# Kaynak belge:
══════════════════════════════
Dış kaynak konusunda Merkez’e çekilmiş yabancı sermaye ve sıcak paranın yerine nereden para bulunacaktır? Kaldı ki, Çevre’nin çok ciddi dış kredi borç stoku vardır ve bunların vakti gelenleri çevirmek de zorlaşmıştır. Nasılsa ihraç gelirim var dövizi dövizle öderim, hesabı altüst olmuştur. İhracat yapamayınca, borç taksitleri de ödenemez duruma düşmüştür. Üstelik dolar hızla değer kaybetmiş ve tüm Çevre ülkeler kur şokları yaşamıştır. Dış borçların yerli para karşılıkları bir anda inanılmaz boyutlara çıkmış, kur şokuna karşı geliştirilen yüksek faizler, ortalığı iyice kasıp kavurmuştur. Çevre, yarayı, ağırlıkla reel sektörden almıştır ve almaktadır. Reel sektörden, sanayiden başlayan çöküş, hızla finans sektörüne de sıçrayacaktır. Görünen odur.
══════════════════════════════
# Sağlanan veriler:

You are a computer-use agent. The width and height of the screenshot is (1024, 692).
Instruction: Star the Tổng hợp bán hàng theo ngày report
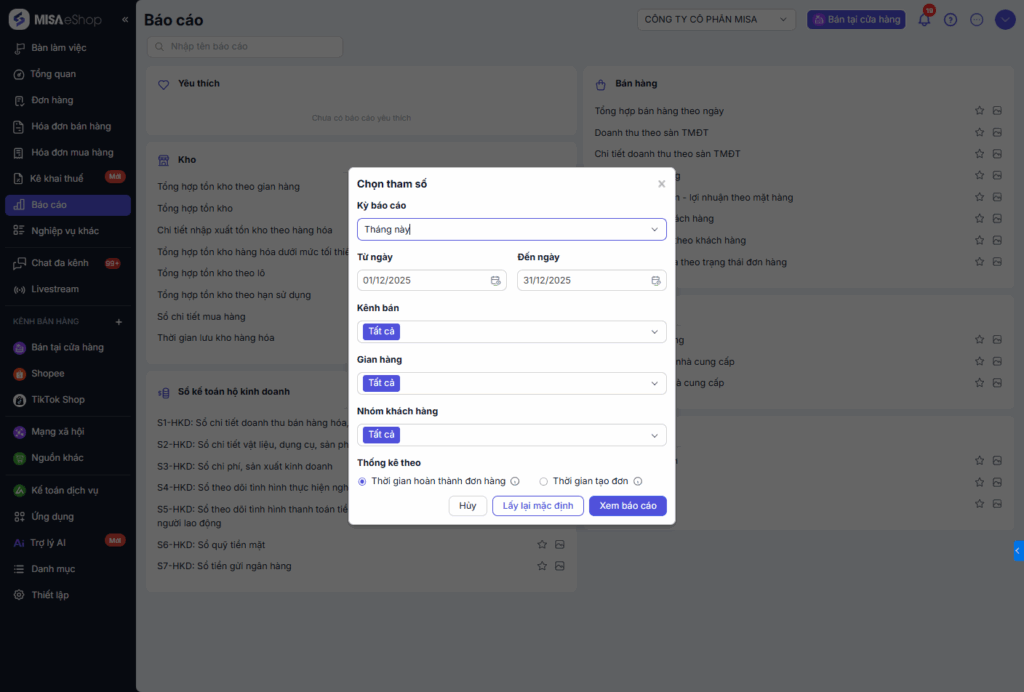[x=980, y=111]
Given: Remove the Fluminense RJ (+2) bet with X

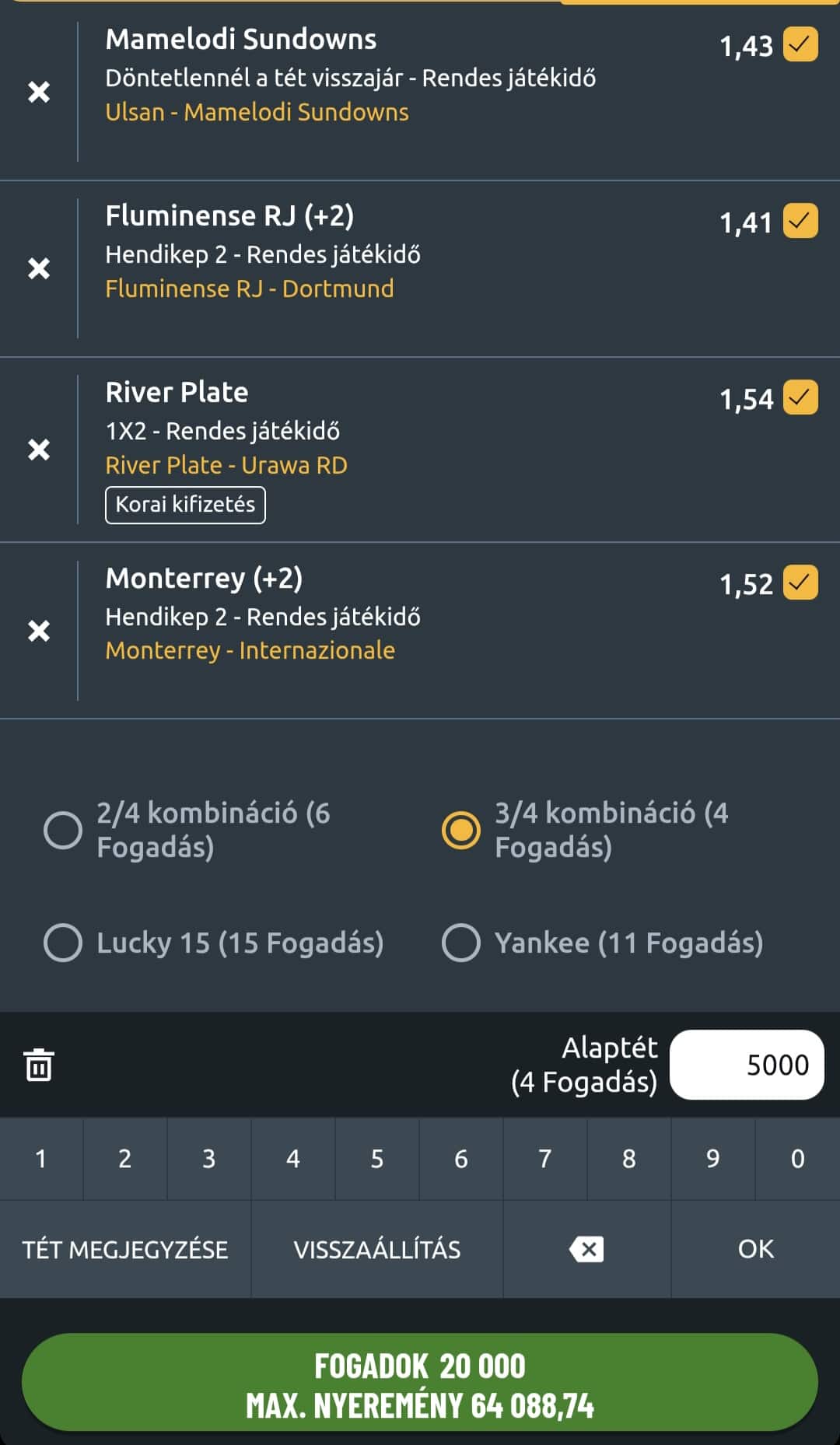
══════════════════════════════
# Yapılacak iş:
Kaynak belgeye göre "Nasılsa ihraç gelirim var dövizi dövizle öderim" hesabı neden altüst olmuştur? Bir ile üç cümle arasında açıklayın. Yanıt verirken yalnızca kaynak belgedeki bilgileri kullanın.

# Beklenen yanıt:
Bu hesap, dövizle alınan borcun ihracattan gelen dövizle ödeneceği varsayımına dayanıyordu. İhracat yapılamayınca bu gelir elde edilememiş, bu yüzden borç taksitleri de ödenemez duruma düşmüştür.